As shown in Fig. 7(a), the samples immersed in BKC showed a zone of inhibition. In contrast, the samples without immersion in BKC (70% ethanol immersion) showed no formation of an inhibition zone. Fig. 7(b) shows that 6Y-TZP exhibited a slightly larger inhibition zone than 4Y-TZP. However, the difference was not significant. These results suggest that zirconia with adsorbed antibacterial molecules exhibits antibacterial properties.

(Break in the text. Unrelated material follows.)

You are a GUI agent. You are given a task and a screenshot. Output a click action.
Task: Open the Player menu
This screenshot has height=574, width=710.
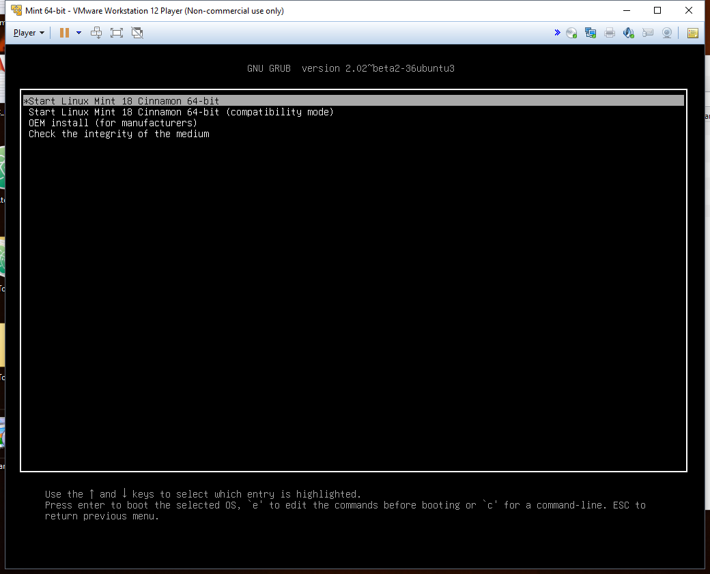click(28, 33)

We observed that monoclinic zirconia adsorbed significantly more antibacterial molecules than tetragonal zirconia. Although dental zirconia is primarily tetragonal, damaged areas such as microcracks induced by aging can undergo phase transformation and become monoclinic.35 Traditionally, restorations that have been in the oral cavity for an extended period require regular maintenance and remanufacturing, given the significant risk of secondary caries resulting from marginal leakage caused by occlusal pressure, wear, and material degradation.36,37 However, the results of this study suggest that the monoclinic zirconia crystals in long-term zirconia restorations adsorbed a greater number of antibacterial molecules, resulting in improved antibacterial activity. Additionally, in highly translucent zirconia, characterized by high Y2O3 contents, the adsorption effect of stabilizing elements is further augmented. This discovery holds significant implications for the dental materials and can promote the development of treatment methods for patients experiencing oral-care challenges, especially elderly patients. Because it is difficult for elderly people to perform proper dental care, the interaction between Y2O3 and its antibacterial effects, which was clarified in this study, could be applied to prevent dental caries, periodontal disease, and aspiration pneumonia in the elderly.
In tetragonal zirconia, the amounts of CPC and BKC adsorbed slightly increased as the Y2O3 content in zirconia increased. This phenomenon likely occurred because Y2O3 in zirconia forms complexes with quaternary amines such as CPC and BKC.